Assad sets conference conditions

Note that the BBC's Louisa Brooke correctly pointed out to me that the comments that led the news services to declare that Syria would be invited came with caveats.  Secretary Rice was answering a question, noting many behavioural concerns that may be cited to decline a Syrian presence at the conference.  Having said that, her own comments were the most conciliatory uttered yet.  If the US had wanted to make clear Syria wasn't coming, they could have (and would have by now).  Yet, Bashar's own caveats seem inappropriate.  Don't make him grovel. But the unimpressive gentleman with the excellent English should not dare to squander this opportunity for his country.

Syrian President Bashar al-Assad has said his government will not attend a Middle East peace conference unless Syria's concerns are addressed.

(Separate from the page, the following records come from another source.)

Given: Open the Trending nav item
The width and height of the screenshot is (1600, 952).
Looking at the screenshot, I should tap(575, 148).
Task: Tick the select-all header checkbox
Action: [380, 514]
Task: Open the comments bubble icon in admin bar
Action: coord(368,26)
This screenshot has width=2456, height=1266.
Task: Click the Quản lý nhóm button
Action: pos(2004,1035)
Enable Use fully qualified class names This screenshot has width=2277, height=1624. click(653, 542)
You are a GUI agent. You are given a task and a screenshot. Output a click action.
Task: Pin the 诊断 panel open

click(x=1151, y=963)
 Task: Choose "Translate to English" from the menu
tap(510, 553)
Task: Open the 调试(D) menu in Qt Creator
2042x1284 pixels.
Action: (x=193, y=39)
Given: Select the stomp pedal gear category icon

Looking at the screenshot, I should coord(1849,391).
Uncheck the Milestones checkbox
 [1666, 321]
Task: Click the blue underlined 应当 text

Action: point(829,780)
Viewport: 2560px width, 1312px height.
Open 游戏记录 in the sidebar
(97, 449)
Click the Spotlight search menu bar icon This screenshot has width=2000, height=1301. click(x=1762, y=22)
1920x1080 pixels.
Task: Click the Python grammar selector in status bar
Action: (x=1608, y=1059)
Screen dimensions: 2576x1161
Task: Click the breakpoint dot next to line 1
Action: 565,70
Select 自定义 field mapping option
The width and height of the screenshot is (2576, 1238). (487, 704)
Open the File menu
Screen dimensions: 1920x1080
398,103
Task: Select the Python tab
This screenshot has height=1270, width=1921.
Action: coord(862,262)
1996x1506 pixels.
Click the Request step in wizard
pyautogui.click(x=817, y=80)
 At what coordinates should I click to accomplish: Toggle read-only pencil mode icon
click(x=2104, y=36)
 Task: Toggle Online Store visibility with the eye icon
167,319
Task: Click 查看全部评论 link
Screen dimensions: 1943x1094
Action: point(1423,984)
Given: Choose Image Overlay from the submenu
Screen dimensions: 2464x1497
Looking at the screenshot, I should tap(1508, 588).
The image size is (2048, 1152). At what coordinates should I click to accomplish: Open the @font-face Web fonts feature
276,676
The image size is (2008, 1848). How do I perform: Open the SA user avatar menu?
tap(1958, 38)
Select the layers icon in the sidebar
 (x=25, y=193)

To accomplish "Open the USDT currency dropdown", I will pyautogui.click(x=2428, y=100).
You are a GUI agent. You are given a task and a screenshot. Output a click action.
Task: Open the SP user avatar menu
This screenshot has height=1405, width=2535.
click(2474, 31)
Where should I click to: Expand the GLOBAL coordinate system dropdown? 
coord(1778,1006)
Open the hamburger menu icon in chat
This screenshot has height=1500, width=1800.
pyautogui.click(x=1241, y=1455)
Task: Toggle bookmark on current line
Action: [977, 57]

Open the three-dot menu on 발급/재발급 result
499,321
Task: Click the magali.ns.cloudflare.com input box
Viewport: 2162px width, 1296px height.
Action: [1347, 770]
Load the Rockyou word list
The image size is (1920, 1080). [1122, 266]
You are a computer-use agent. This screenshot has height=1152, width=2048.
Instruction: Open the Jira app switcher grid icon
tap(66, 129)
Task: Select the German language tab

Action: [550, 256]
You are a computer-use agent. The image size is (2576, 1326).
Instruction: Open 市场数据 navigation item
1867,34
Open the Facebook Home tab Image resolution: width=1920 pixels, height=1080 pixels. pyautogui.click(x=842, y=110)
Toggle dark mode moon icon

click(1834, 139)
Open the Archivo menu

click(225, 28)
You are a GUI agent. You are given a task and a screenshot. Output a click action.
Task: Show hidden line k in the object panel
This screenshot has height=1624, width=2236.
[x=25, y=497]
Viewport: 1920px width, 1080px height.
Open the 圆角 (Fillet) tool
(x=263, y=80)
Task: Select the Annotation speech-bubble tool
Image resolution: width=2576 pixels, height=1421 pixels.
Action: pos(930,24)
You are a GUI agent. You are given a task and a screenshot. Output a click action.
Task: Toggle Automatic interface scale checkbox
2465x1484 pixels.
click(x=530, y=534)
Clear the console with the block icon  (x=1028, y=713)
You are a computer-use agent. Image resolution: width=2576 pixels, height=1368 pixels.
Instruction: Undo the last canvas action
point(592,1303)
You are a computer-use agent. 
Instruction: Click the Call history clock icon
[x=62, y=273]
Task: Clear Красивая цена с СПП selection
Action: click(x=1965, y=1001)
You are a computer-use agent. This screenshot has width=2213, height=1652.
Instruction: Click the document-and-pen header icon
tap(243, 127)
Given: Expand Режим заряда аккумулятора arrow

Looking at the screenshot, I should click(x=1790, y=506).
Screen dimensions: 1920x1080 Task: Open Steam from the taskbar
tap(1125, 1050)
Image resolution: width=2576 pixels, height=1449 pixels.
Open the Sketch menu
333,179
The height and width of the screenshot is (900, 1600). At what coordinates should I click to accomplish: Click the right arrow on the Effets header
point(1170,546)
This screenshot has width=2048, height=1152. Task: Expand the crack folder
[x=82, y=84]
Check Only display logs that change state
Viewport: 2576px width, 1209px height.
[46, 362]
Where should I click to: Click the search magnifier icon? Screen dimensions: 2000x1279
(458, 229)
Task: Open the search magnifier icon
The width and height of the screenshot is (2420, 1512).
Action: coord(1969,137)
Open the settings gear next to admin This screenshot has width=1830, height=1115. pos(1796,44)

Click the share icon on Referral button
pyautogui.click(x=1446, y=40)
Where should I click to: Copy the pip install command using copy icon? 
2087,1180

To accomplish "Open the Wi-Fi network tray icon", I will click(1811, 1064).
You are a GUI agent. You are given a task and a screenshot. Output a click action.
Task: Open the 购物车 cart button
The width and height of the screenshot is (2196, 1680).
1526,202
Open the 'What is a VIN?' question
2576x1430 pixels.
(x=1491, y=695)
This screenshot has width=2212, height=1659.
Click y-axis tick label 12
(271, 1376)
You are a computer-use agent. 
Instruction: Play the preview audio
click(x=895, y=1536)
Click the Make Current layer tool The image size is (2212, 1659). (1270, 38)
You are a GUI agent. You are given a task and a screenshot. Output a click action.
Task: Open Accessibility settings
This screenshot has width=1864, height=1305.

President Assad told the BBC that this meant primarily the return of the Golan Heights, occupied by Israel since 1967.

Mr Assad said no opportunity for peace should be squandered, but he saw little of the substance needed for success in US plans for a conference in November.

The talks are intended to focus on the Israeli-Palestinian conflict.

The US had said it would invite Syria, but only as a member of an Arab League committee dealing with the Israeli-Palestinian problem.

'Comprehensive peace'

In his BBC interview, Mr Assad stressed that Syria still needed more clarification about the conference before it took its decision whether to attend or not.

"So far we didn't have the invitation and we didn't have any clarification about anything," he said.

"If they don't talk about the Syrian occupied territory, no, there's no way for Syria to go there.

"It should be about comprehensive peace, and Syria is part of this comprehensive peace. Without that, we shouldn't go, we wouldn't go.